Normally, it takes nine months for a spacecraft to reach Mars. With the gravity assist, “we’re just screaming past the Earth,” Brian explains.  “In four months, we would not only have blown past Mars orbit, but we’re already smack-dab in the middle of (Jupiter’s) main belt asteroids.”

These gravity assists also mean that Lucy needs to bring less propellant on board, significantly saving on weight and cost. Without the gravity assists, the spacecraft would have had to carry five times more fuel to get where it’s supposed to go. 


A Space Career Comes Full Circle

Brian Sutter traces his interest in orbital mechanics back to age 12 and 2001: A Space Odyssey.

“In the book, there’s a passage where (author) Arthur C. Clarke talks about doing gravity assists, stealing energy from a planet to boost your trajectory and they flew by an asteroid,” he recalls. “That really captured my imagination.
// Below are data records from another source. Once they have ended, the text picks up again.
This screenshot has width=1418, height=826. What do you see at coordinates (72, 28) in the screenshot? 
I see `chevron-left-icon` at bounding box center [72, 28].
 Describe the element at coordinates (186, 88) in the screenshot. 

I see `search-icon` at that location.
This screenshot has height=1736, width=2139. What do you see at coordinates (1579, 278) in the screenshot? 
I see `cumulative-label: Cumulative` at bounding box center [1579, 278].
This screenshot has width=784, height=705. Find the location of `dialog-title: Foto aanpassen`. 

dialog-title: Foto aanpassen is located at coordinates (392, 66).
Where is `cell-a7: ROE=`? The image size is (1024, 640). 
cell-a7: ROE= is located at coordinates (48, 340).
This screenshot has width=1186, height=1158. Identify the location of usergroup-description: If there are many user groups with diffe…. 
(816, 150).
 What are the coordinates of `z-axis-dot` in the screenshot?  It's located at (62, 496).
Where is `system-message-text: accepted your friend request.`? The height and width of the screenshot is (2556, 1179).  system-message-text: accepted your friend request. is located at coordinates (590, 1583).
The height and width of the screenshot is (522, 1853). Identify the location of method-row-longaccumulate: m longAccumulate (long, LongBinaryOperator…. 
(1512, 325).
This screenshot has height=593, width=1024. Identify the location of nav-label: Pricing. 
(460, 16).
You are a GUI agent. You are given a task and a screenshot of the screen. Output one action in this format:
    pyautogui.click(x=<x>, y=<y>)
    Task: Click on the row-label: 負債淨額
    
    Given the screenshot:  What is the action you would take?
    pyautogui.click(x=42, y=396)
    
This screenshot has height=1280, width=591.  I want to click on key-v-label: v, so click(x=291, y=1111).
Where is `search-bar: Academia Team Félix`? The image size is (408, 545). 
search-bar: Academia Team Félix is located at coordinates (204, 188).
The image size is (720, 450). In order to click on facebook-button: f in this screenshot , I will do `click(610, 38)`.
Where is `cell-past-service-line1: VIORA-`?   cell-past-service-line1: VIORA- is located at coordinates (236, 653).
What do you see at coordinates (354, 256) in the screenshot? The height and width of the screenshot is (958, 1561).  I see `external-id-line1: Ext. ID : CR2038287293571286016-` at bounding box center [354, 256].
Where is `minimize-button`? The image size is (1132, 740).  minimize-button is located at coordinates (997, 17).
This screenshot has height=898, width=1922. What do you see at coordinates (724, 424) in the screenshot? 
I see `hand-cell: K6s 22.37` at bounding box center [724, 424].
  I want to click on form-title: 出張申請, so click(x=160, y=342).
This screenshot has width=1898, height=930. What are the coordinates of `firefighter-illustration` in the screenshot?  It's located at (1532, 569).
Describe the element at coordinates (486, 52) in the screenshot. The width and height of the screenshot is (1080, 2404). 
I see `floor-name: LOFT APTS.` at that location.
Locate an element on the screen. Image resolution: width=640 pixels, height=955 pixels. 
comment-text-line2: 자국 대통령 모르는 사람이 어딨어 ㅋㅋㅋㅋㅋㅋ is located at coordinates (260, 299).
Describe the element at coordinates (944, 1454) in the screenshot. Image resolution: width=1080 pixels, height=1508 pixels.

I said I’d really like to learn that, and that interest never went away.”

Brian got a degree in aerospace engineering from the University of Michigan and started designing spacecraft trajectories for then-Martin Marietta. “I was in heaven,” he recalls.

Since then, Brian has been a part of every NASA planetary mission that Lockheed Martin has worked on.

In his career, Brian has experienced some “amazing coincidences” linked to 2001: A Space Odyssey. His first mission was NASA’s 2001 Mars Odyssey in the late 1990s. Now, with the Lucy mission, he sees other connections.

“In the movie, the crew goes out to look at a mystery that's happening in Jupiter's orbit. That's where Lucy is going,” he notes. “2001 has a computer named HAL. Guess what? We’ve got a principal investigator named Hal (Levinson).”

Brian sums it up this way: “Starting off as this little kid reading 2001: A Space Odyssey and then flying the Lucy mission – it’s all coming full circle for me.”